A new study, presented this week at the American Stroke Association's International Stroke Conference in Honolulu, delved deeper into the topic by researching whether increased blood pressure variability after a stroke is associated with risk of death.
Risk factor for poor outcomes
Researchers looked at data from 1 947 patients who had four to five blood pressure readings in the 24 hours after a stroke. After adjusting for various factors, they found that patients with more variation in their systolic blood pressure, the top number in the measurement, had a higher risk of death within 90 days.
Dr Adam de Havenon, the study's lead author, said the results reinforce the importance of blood pressure variability as a risk factor for poor outcomes after a stroke.
"It's a fertile topic that's gaining attention, and I would argue that we need to pay even more attention to it," said de Havenon, an assistant professor of neurology at the University of Utah School of Medicine in Salt Lake City.
De Havenon said blood pressure variability in stroke patients might be easily treated with calcium channel blockers a blood pressure drug that decreases variability instead of using beta-blockers, which increase variability.
"In my own practice, I've started to think about ways to reduce variability using different medications," he said. "It's something that might be easily addressed with small modifications."
He said he asks some of his patients to measure and record their blood pressure at home at various times during the day.
"That way, you get a sense of which patients have a rock-solid blood pressure that's well-controlled by medication, and which patients have blood pressure that's jumping around during the course of the day," de Havenon said. "That information is helpful, because you can change medications one in the morning, another medicine at night."
He called for future studies on the best way to identify patients with variability and the best pharmacological protocols to treat it.
Dr Paul Muntner, a professor of epidemiology at the University of Alabama at Birmingham School of Public Health, said the research "could allow us to direct treatment more intently to a population that's at a higher risk".
However, he said until clinical trials are done on the topic, questions remain.
A better long-term picture
"It's premature to say that people should be prescribed certain medications specifically for blood pressure variability.
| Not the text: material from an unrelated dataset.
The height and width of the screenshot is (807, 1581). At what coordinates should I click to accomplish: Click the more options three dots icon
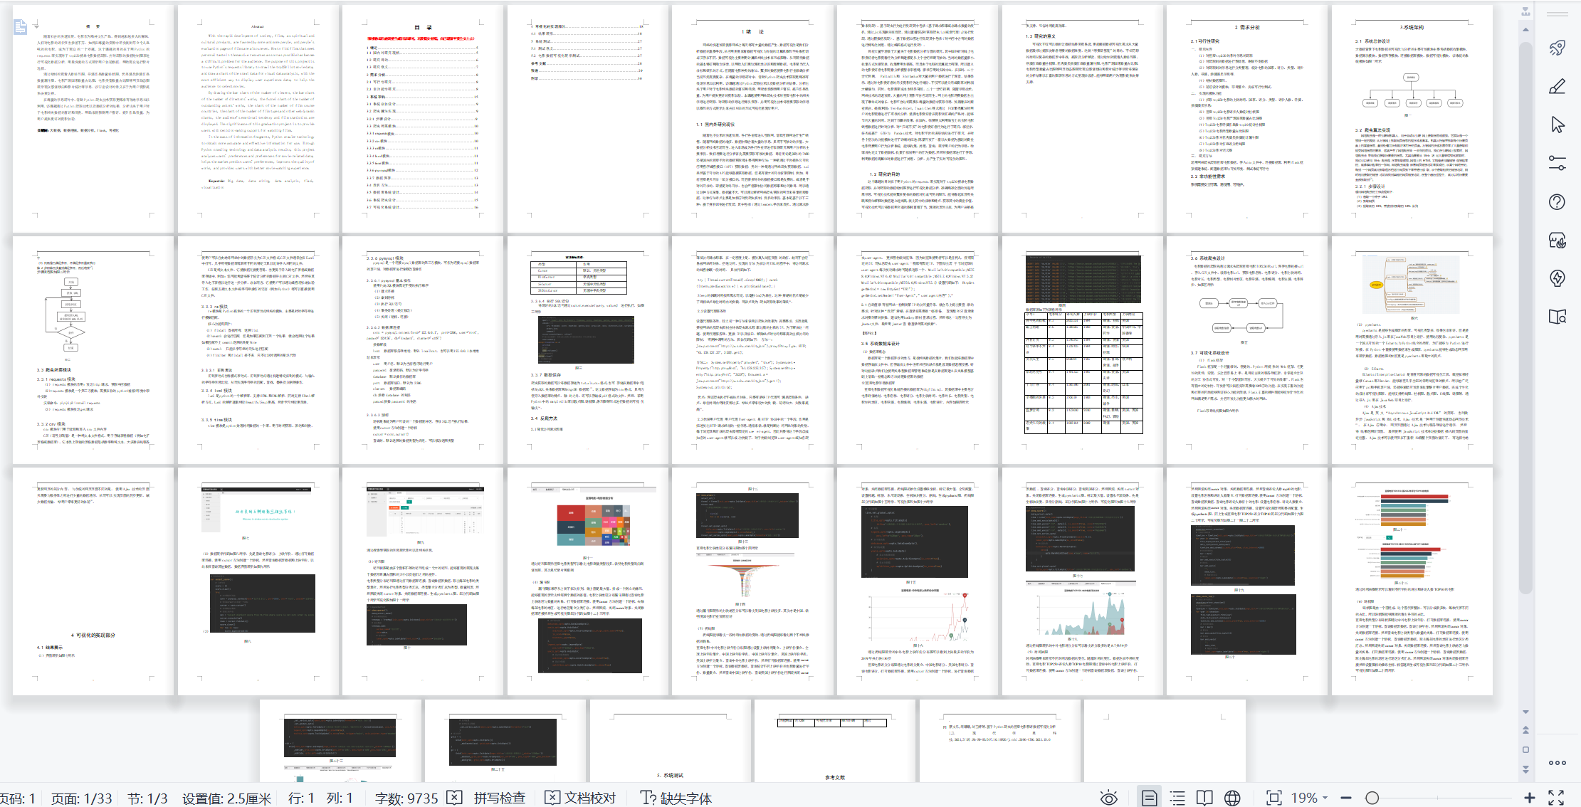pos(1557,763)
The jury's still out for that," said Muntner, who was not involved in the research.
"The other interesting question is, is it blood pressure variability itself that increases the risk, or is it some other underlying condition, like high levels of inflammation or stiff arteries, which could also cause large fluctuations in blood pressure?" he said.
When it comes to blood pressure variability, Muntner said electronic health records and outpatient self-testing will make life easier for patients and doctors alike.
"As we utilise technology more and more, we'll be able to get a better long-term picture of a person's risk based on their blood pressure over a period of 24 hours or several months," he said, "and that's going to really help us personalise risk and treatment."